At the time of the CLEVER trial, the use of surgical intervention and stent placement to improve blood flow in patients who did not have ischemic pain at rest or limb-threatening ischemia was controversial. There was data suggesting that patients with intermittent claudication who had revascularization with stents have improved exercise capacity and walking times.

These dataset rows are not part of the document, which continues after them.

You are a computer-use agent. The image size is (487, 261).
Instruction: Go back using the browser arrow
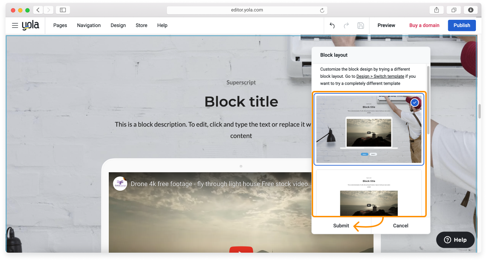click(38, 10)
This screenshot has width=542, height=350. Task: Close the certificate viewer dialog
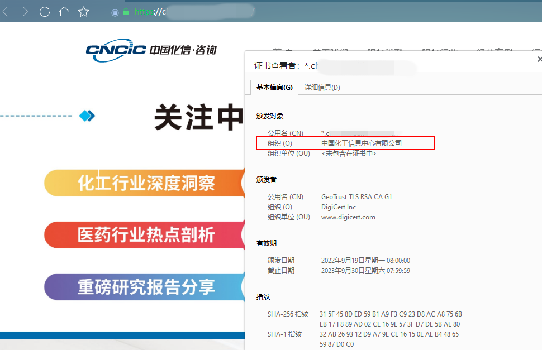point(539,59)
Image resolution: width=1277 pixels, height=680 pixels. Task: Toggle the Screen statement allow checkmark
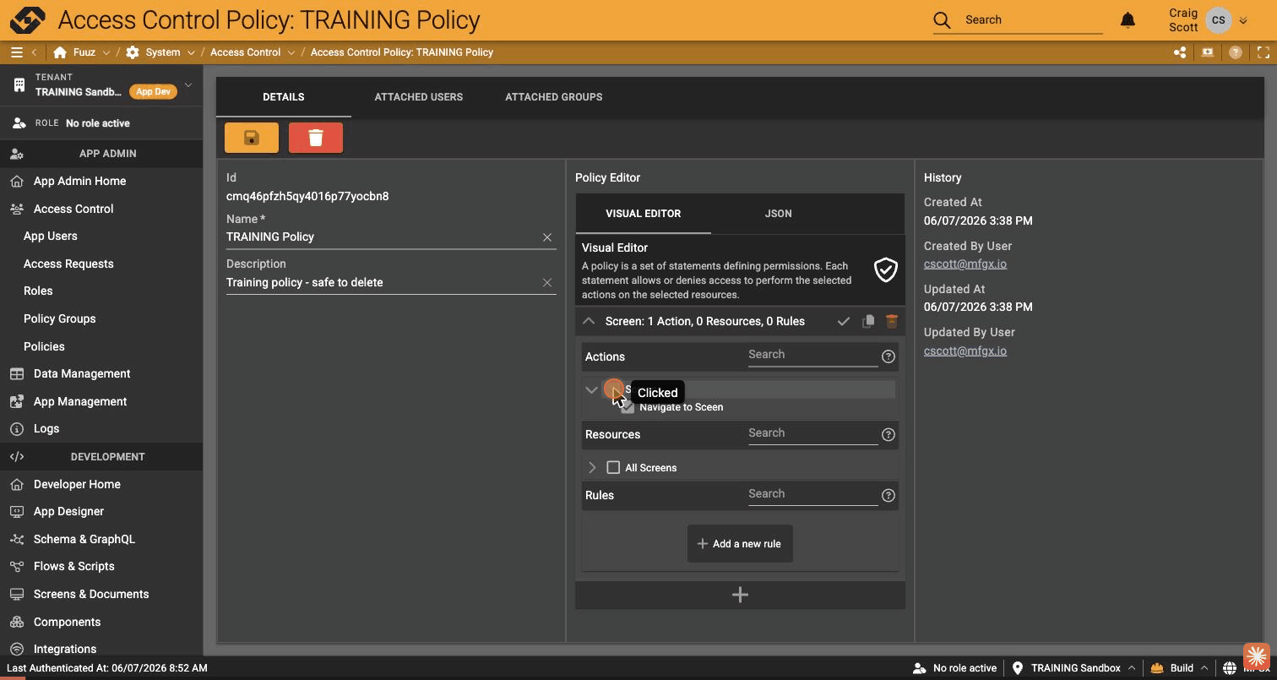[843, 322]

Thus the CLEVER trial was initiated to compare the benefits of optimal medical therapy, structured exercise, and stent revascularization on both walking outcomes and measures of quality of life in patients with claudication due to aortoiliac PAD.

Participants

The study population consisted of individuals with symptoms of moderate to severe intermittent claudication (defined as ability to walk at least 2, but not more than 11, minutes on a graded treadmill test using the Gardner protocol) and objective evidence of a hemodynamically significant aortoiliac arterial stenosis. Individuals with critical limb ischemia or who had comorbid conditions that limited their walking ability were excluded. A total of 119 participants were enrolled and randomized.

Design

The broad objective of the CLEVER study was to optimize physical functioning, increase activity levels, and reduce cardiovascular disease risk in older individuals with PAD. The specific aim of the trial was to test the primary hypothesis that aortoiliac stenting/pharmacotherapy improves maximum walking duration better than supervised exercise rehabilitation/exercise maintenance/pharmacotherapy for those with aortoiliac artery obstruction at 6 months.

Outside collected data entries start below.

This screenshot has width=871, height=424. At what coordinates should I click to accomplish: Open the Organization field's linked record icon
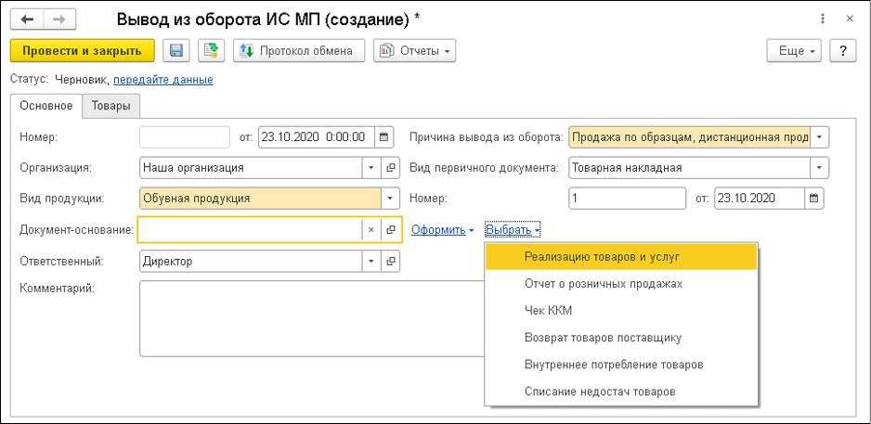[391, 168]
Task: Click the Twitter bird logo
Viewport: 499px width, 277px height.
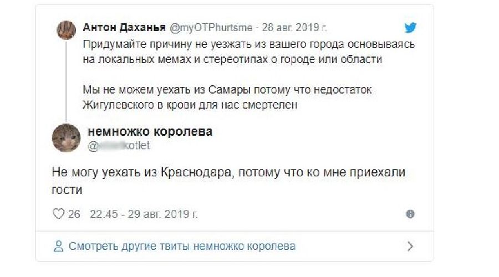Action: click(x=410, y=27)
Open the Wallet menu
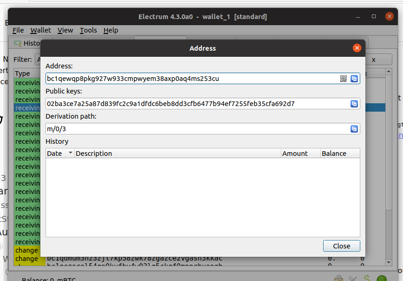403x281 pixels. [40, 30]
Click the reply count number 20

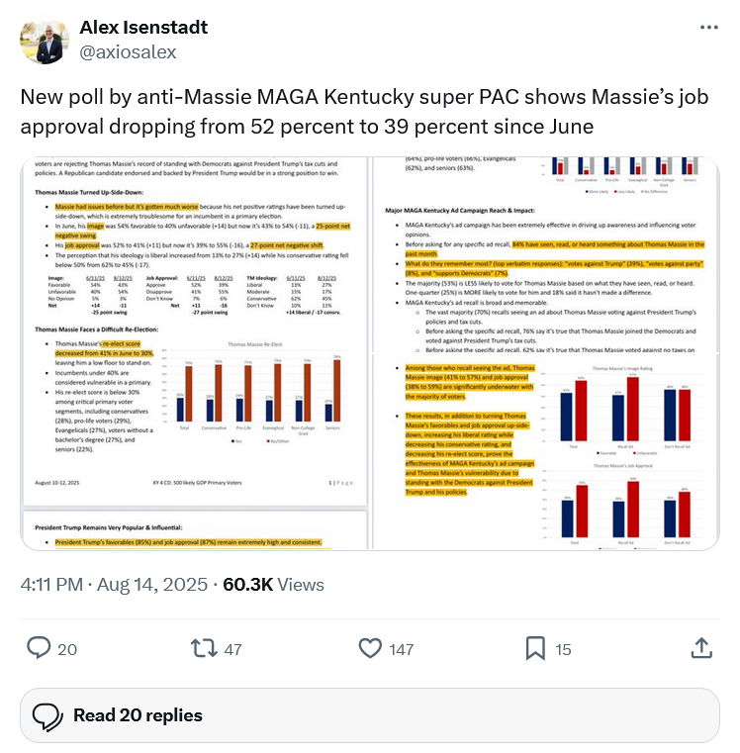tap(67, 649)
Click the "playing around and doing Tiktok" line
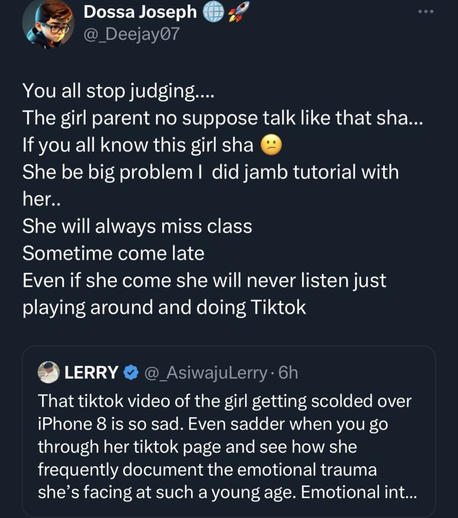 164,308
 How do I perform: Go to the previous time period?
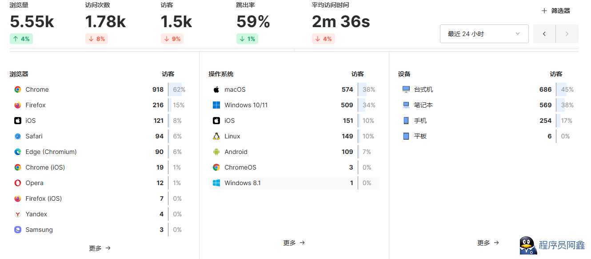(544, 34)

Participants were evaluated at baseline and 6 months. Demographic data, anthropomorphic and physiologic variables, atherosclerosis risk factors (lipid profile, HbA1c), and inflammatory biomarkers (plasma fibrinogen, C-reactive protein) were assessed. Participants were asked to wear pedometers during all waking hours for a seven-day period between the two baseline treadmill tests. Participants completed generic and disease-specific quality of life surveys, and Peripheral Artery Questionnaire.

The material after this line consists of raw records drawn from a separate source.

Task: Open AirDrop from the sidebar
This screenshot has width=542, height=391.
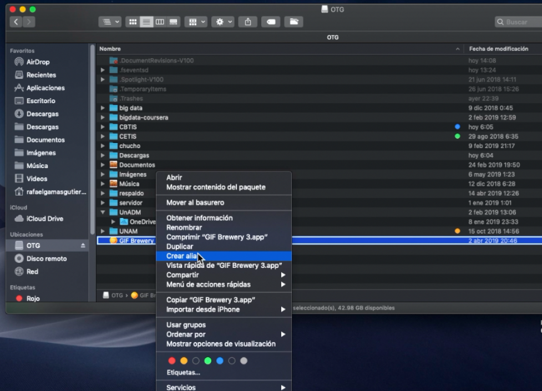Action: [38, 62]
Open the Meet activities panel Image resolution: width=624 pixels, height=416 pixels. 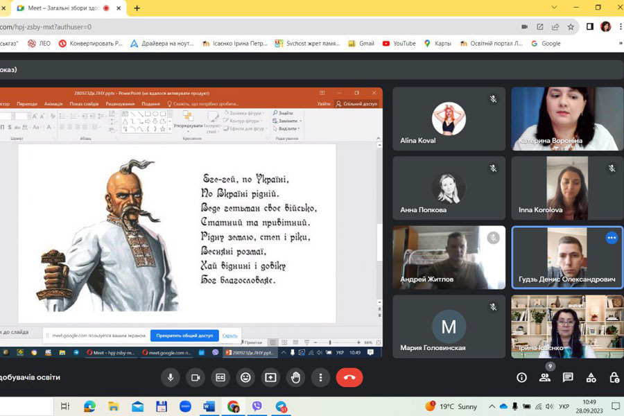[591, 377]
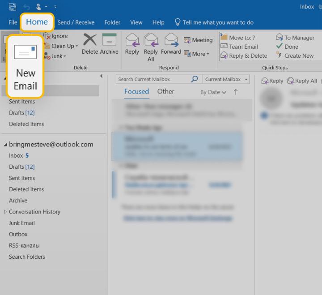Click the Search Current Mailbox field
This screenshot has width=322, height=295.
point(153,79)
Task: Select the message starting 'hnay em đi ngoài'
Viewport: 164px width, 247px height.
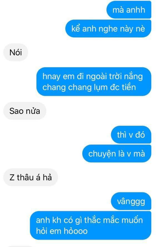Action: (x=94, y=82)
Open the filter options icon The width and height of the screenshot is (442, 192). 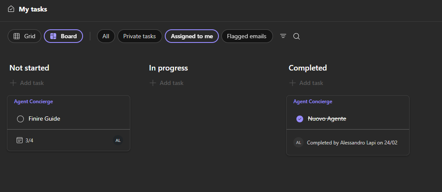pos(283,36)
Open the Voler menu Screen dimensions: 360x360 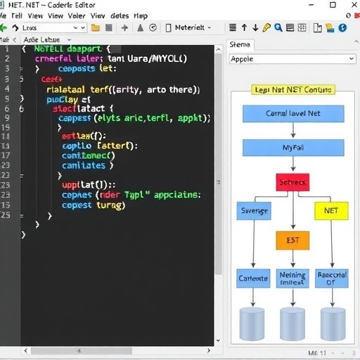77,15
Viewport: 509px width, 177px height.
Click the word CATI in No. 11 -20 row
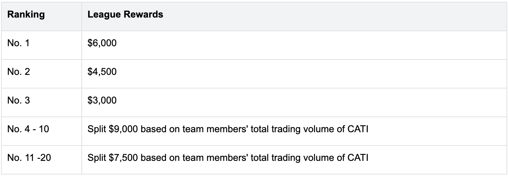(358, 157)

This study evaluated distinct strategies of care in three treatment groups: optimal medical care (OMC), supervised exercise rehabilitation (SE), and stent revascularization (ST). A fourth treatment group that combined ST and SE was dropped after enrolling 8 participants upon the recommendation of the Data Safety and Monitoring Board. Optimal medical care was established via active promotion of the standards established by intersocietal 2005 ACC-AHA Guidelines. All study participants received cilostazol 100 mg by mouth twice daily as tolerated. Supervised exercise consisted of 26 weeks of exercise, three times a week, for an hour at a time. Stent revascularization was done to relieve all hemodynamically significant stenoses (>50% by diameter) in the aorta and iliac arteries using self-expanding or balloon-expandable stents.

Participants were called monthly to inquire about adverse events; at three months to refill their cilostazol medication; and at six months to undergo the same testing as at baseline, except that the treadmill test was performed only once at the six month outcome evaluation.

The primary endpoint was the change in peak walking time on a graded treadmill test at 6 months as compared with baseline. Secondary endpoints included free-living step activity, quality of life using the Walking Impairment Questionnaire and Peripheral Artery Questionnaire, and cardiovascular risk factors.

Conclusions

Supervised exercise resulted in superior treadmill walking performance as compared to stent placement, even for those with aortoiliac peripheral artery disease.

Circulation. 2012 Jan 3; 125(1): 130–139.